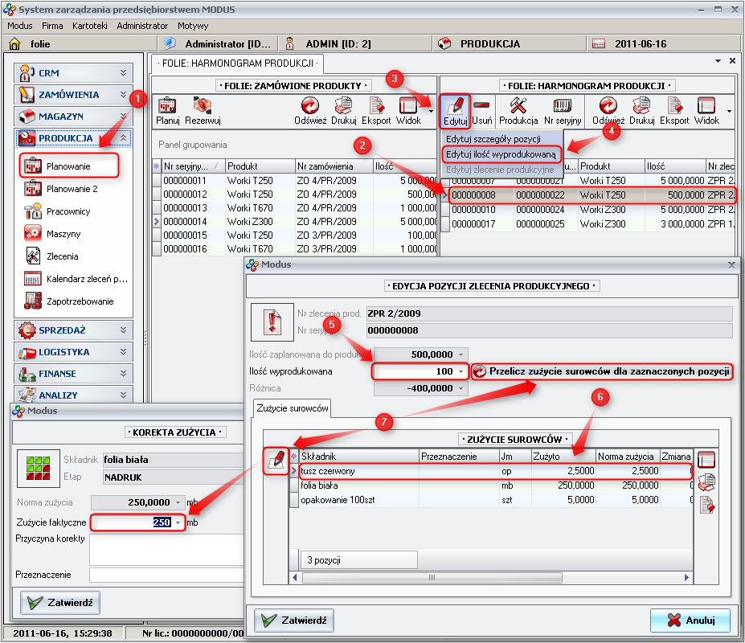
Task: Open Zużycie faktyczne dropdown arrow
Action: [x=178, y=522]
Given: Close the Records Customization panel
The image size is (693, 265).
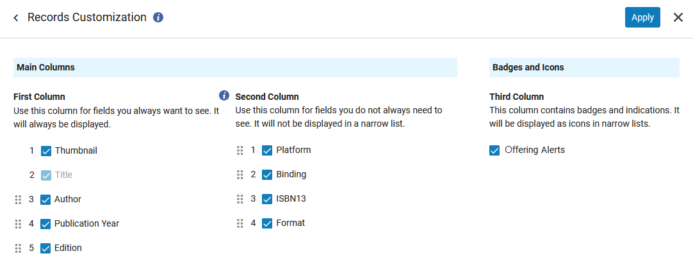Looking at the screenshot, I should [x=678, y=17].

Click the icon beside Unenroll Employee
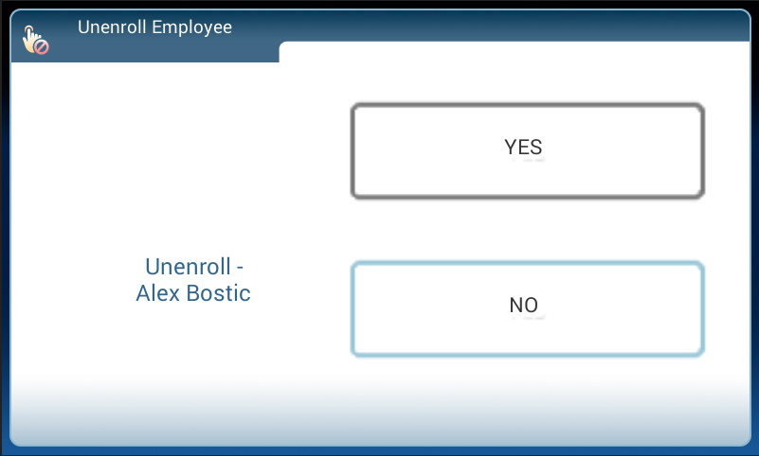[35, 40]
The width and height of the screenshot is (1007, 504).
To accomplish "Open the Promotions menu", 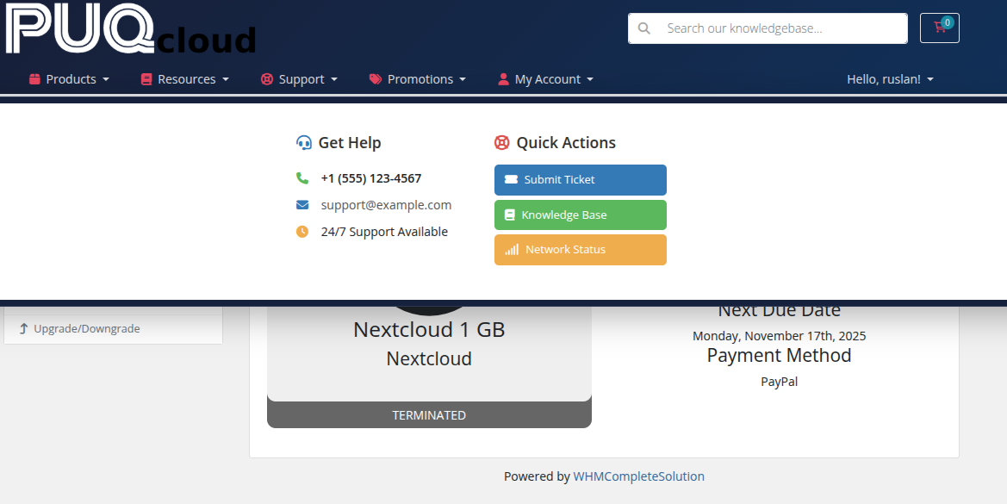I will coord(418,79).
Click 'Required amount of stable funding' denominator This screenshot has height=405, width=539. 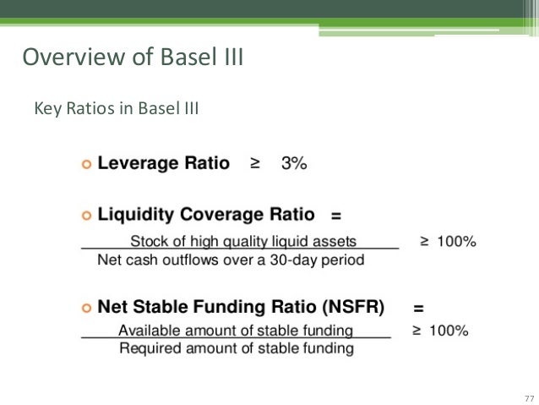pos(236,348)
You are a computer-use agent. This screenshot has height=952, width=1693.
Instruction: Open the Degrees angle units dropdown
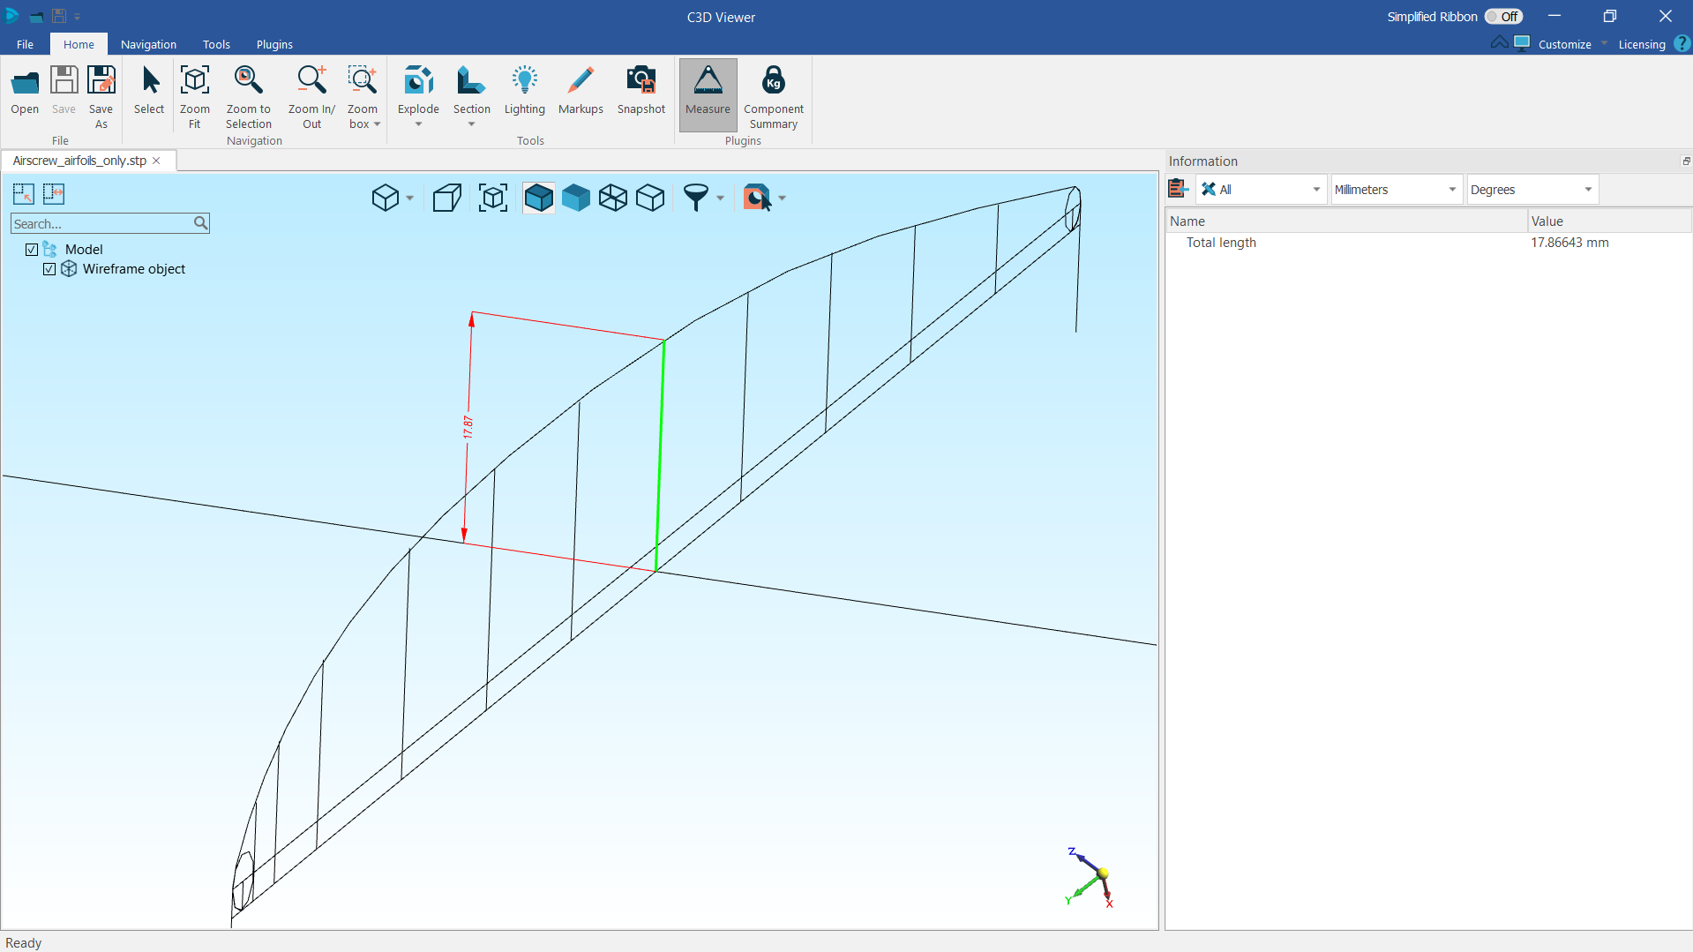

------------------------------------------------------------------------

**WHAT TO PRODUCE**
Within the listing above, write out the stretch from the line with "Given: Close the Records Customization panel" through the line with "The width and" exactly. Any pictures are to be left out.

**SOLVED PROBLEM**
Given: Close the Records Customization panel
The image size is (693, 265).
Looking at the screenshot, I should [x=678, y=17].

Click the icon beside Unenroll Employee
[35, 40]
The width and height of the screenshot is (1007, 504).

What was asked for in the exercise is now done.